DOWSE Guide to the Movies
by Tony Lee editor of Pigasus Press

Three Kings:
syndicated interview with Mark Wahlberg

This one of the first tilms of yours that there wasn't any nudity. Is that a conscious choice?

"It almost happened. They pleaded and then that didn't work, so I threatened to quit. (laughs) I told David the audience knows that I've already been captured you don't have to have a shot of me being dragged down the hallway naked. It didn't really make sense to have a shot of me naked and then have me back in my thermals during the same scene. It was obvious that the intention was nothing other than seeing me naked. So since he really couldn't come up with a good enough excuse for it to be left in, I got out of it."

Does it bother you that directors try and use your sex symbol image for films and that you get the requests for nudity?

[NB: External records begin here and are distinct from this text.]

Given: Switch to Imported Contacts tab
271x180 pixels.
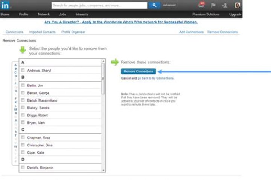Looking at the screenshot, I should tap(42, 32).
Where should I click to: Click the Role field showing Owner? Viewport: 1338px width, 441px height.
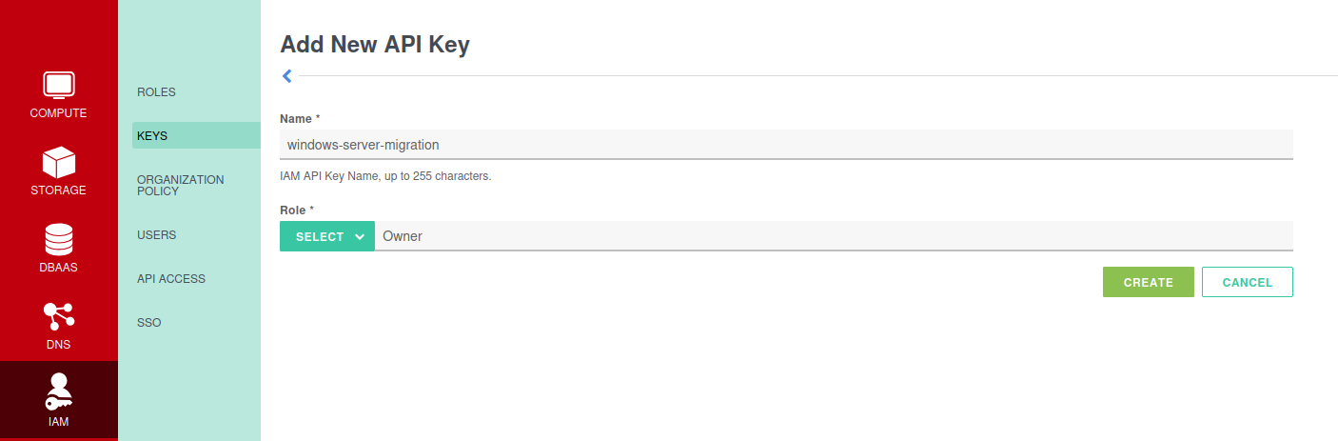pyautogui.click(x=834, y=236)
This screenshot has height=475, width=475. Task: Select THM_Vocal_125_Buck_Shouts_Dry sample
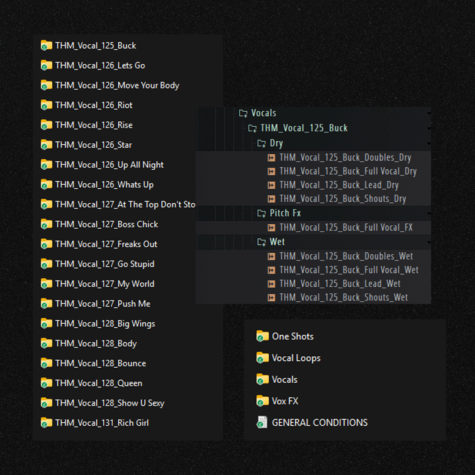(342, 199)
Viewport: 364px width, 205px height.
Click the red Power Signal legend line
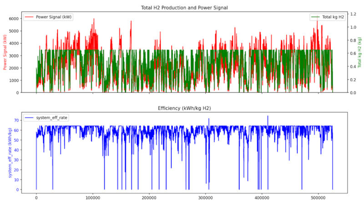pyautogui.click(x=29, y=17)
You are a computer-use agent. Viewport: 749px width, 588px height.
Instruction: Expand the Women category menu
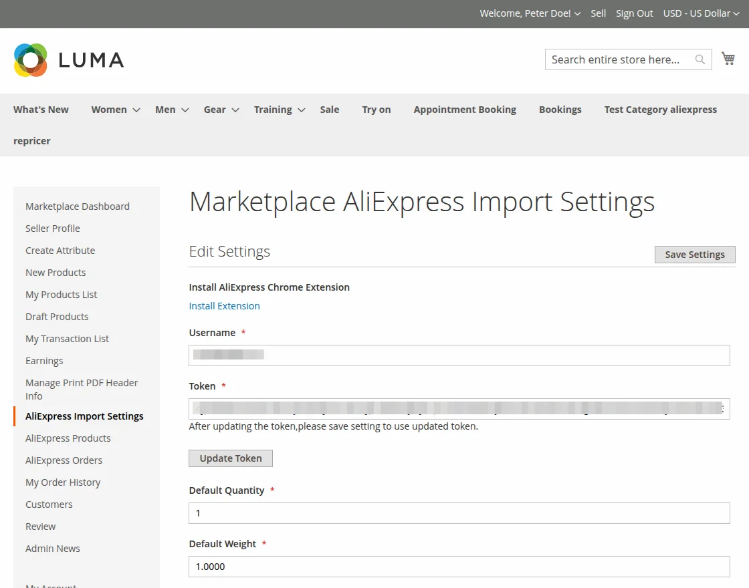(108, 109)
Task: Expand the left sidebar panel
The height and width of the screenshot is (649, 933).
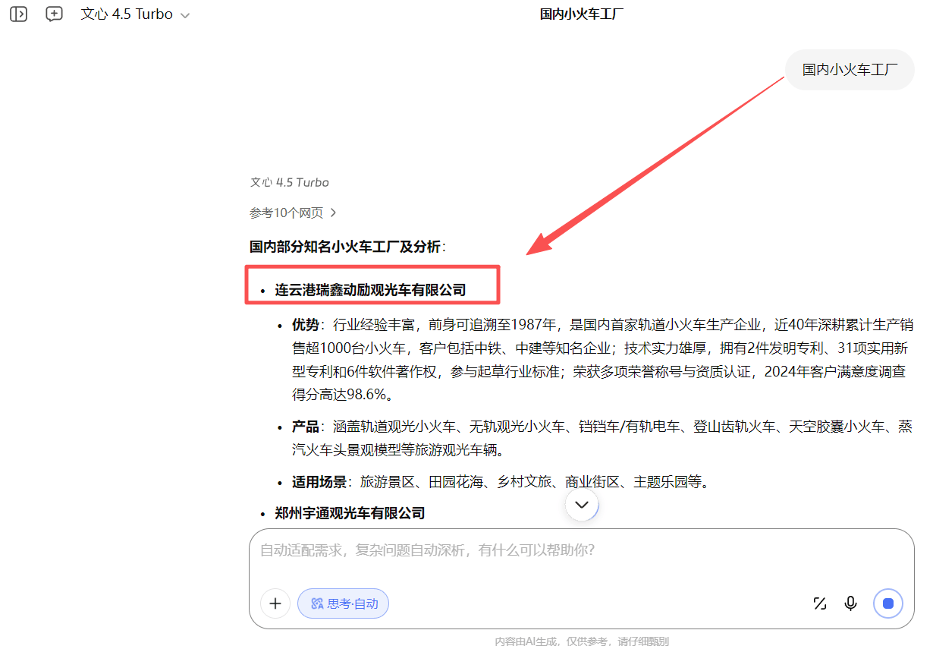Action: click(x=18, y=14)
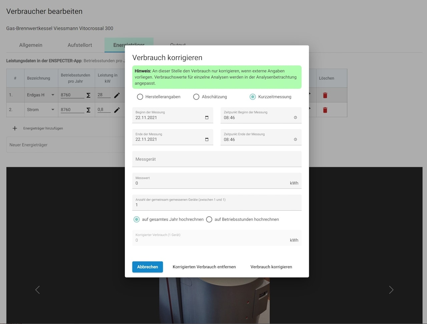Switch to the Allgemein tab
The width and height of the screenshot is (427, 324).
[31, 45]
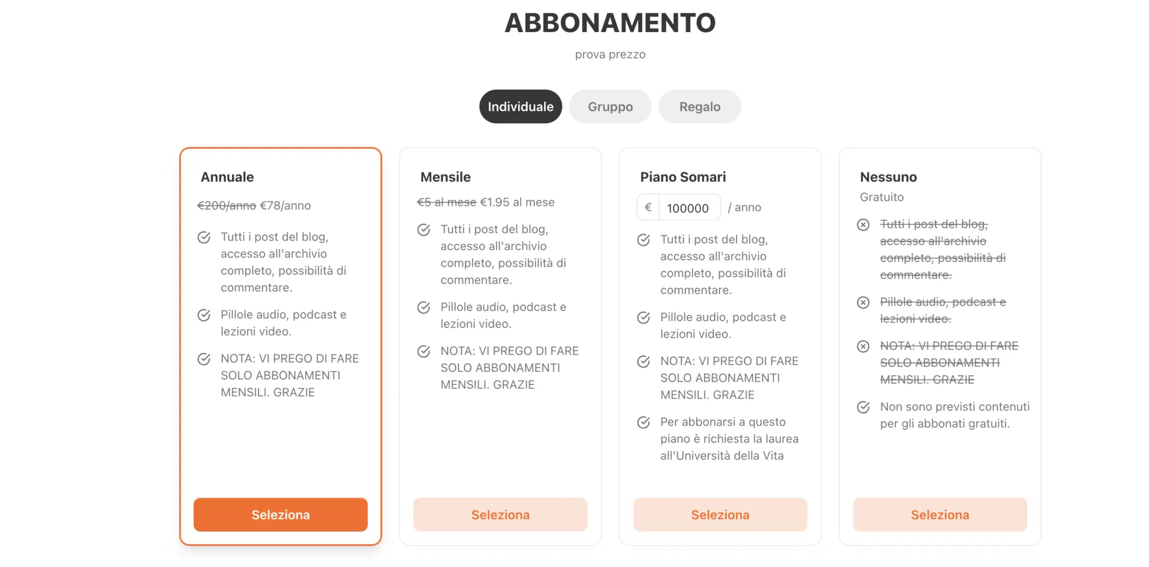This screenshot has width=1149, height=567.
Task: Switch to the Regalo tab
Action: (700, 106)
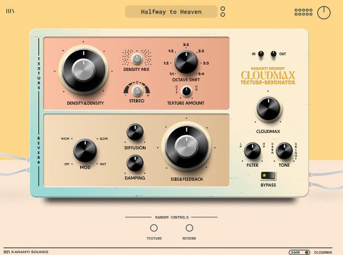Screen dimensions: 343x255
Task: Toggle the Texture Amount on/off switch
Action: coord(187,91)

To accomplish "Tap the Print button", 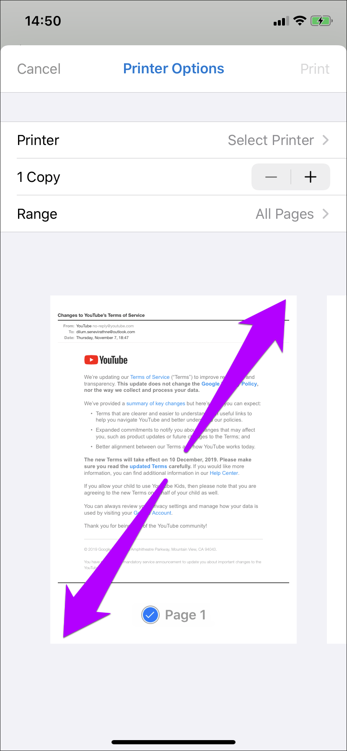I will coord(315,69).
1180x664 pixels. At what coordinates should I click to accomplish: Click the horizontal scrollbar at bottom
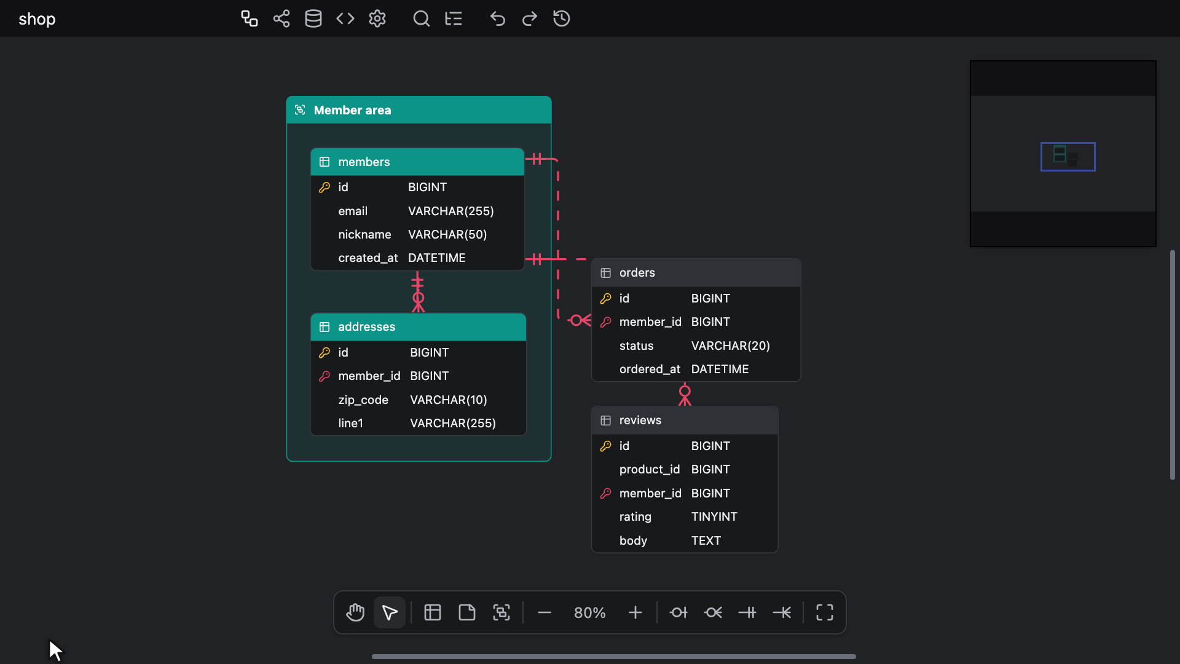pos(613,657)
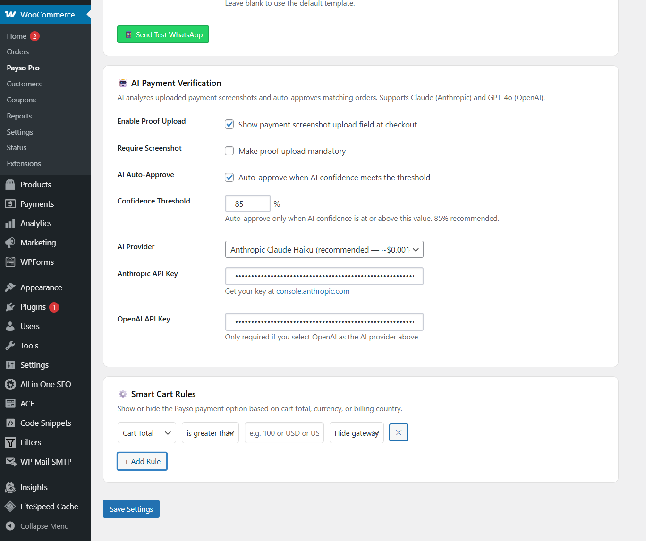Image resolution: width=646 pixels, height=541 pixels.
Task: Open the Hide gateway action dropdown
Action: [x=357, y=432]
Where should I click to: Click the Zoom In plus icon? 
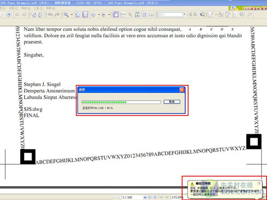tap(104, 15)
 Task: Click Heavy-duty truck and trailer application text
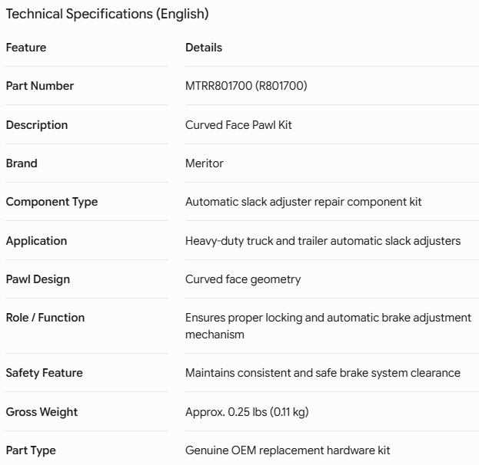point(323,241)
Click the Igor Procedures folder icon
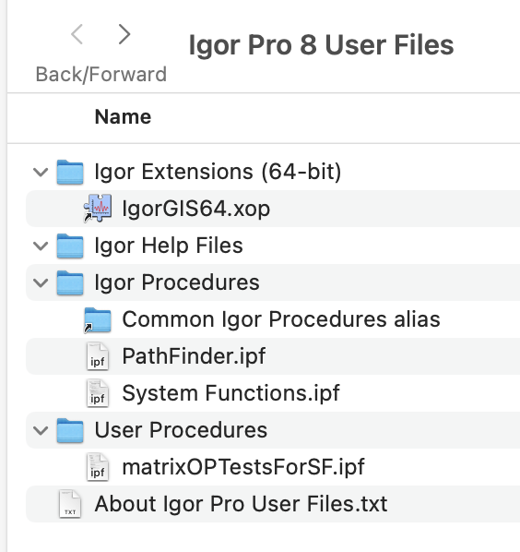Viewport: 520px width, 552px height. click(70, 282)
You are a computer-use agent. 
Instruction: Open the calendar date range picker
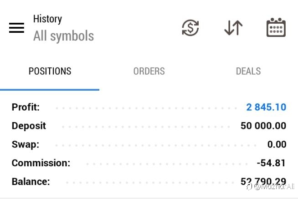[276, 28]
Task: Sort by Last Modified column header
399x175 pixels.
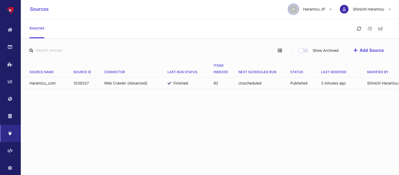Action: tap(334, 72)
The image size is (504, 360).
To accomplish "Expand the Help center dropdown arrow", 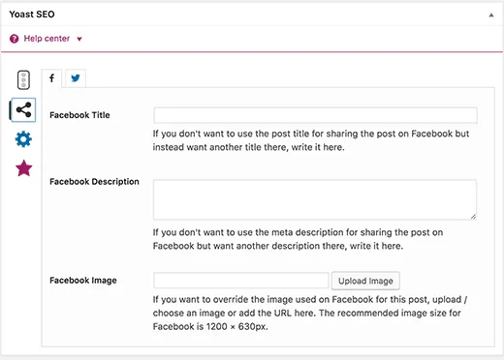I will pyautogui.click(x=79, y=39).
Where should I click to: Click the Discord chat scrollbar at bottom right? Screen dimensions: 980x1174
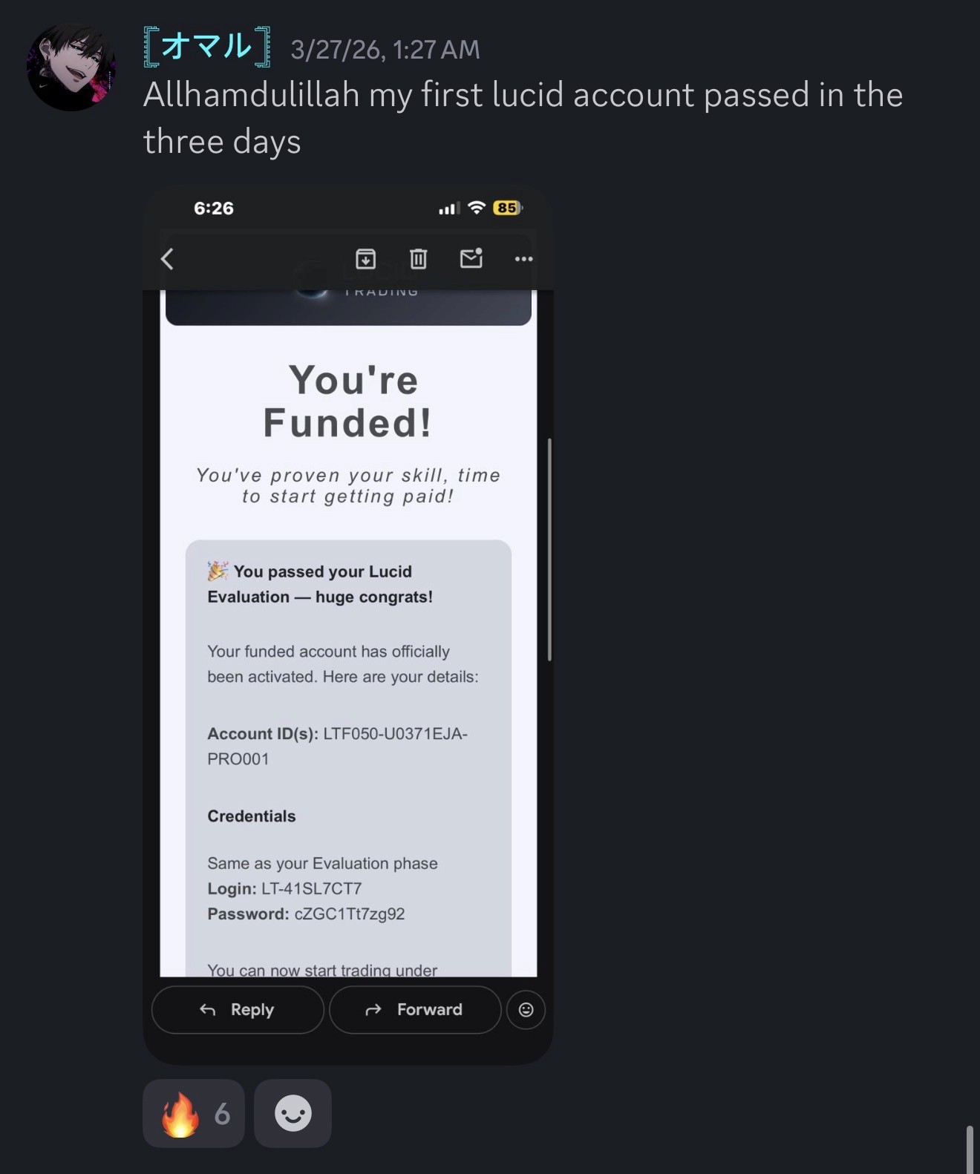pyautogui.click(x=970, y=1150)
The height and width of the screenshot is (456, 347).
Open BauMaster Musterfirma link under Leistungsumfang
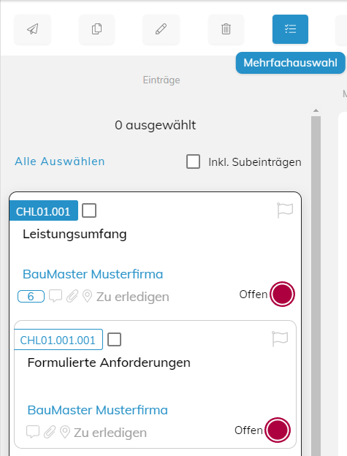click(x=93, y=274)
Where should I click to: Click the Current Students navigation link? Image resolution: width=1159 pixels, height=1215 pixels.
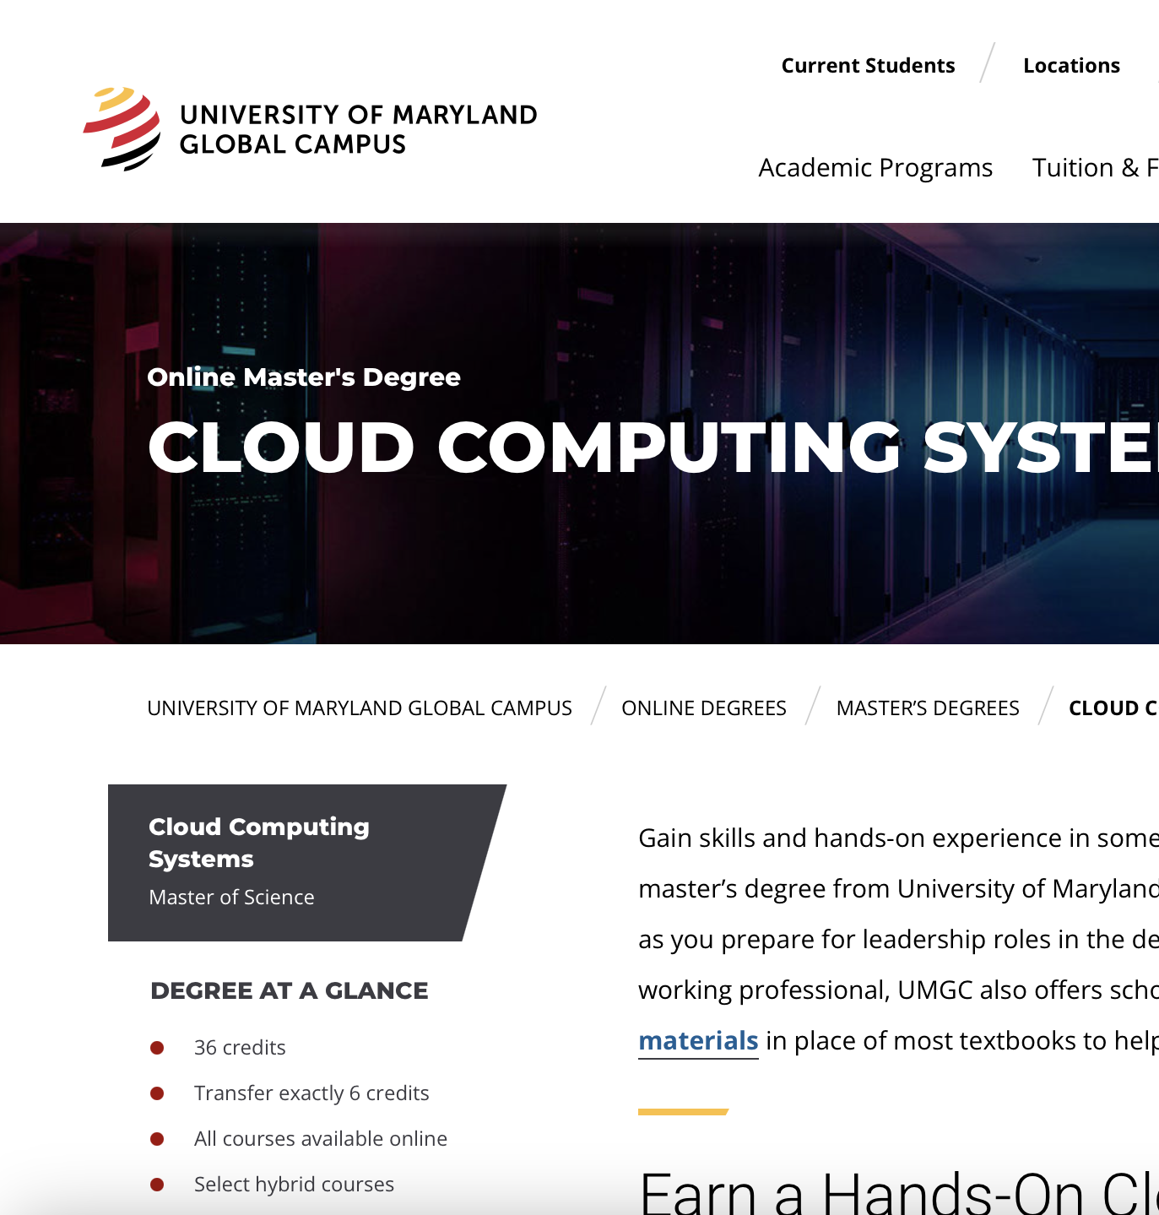point(868,65)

"Well, in Boogie Nights it was there but it made sense to do it for the role I was playing, but to do it just for the sake of doing it, is not something I'm interested in. Nothing gratuitous, plus why me? Cube's probably got a nice enough behind, why not him? Why should I have to be the only one that has to be tortured, stripped down, beat up, you know? My pain is everybody else's pleasure. (laughs)"

What was the most intense scene for you in this film?

"Probably the interrogation scene. When we were filming it, everybody came out and just wanted to watch. It was like going to the movies. They had popcorn and snacks and, were like, 'hit him harder, a little bit more,' It was bad. I was asking Said, for our close ups, to try hitting me with the clipboard, and then in the nose. So that was probably the most difficult scene of them all."

This movie tends to side on honesty more so than it does on political correctness. Do you think that made it difficult?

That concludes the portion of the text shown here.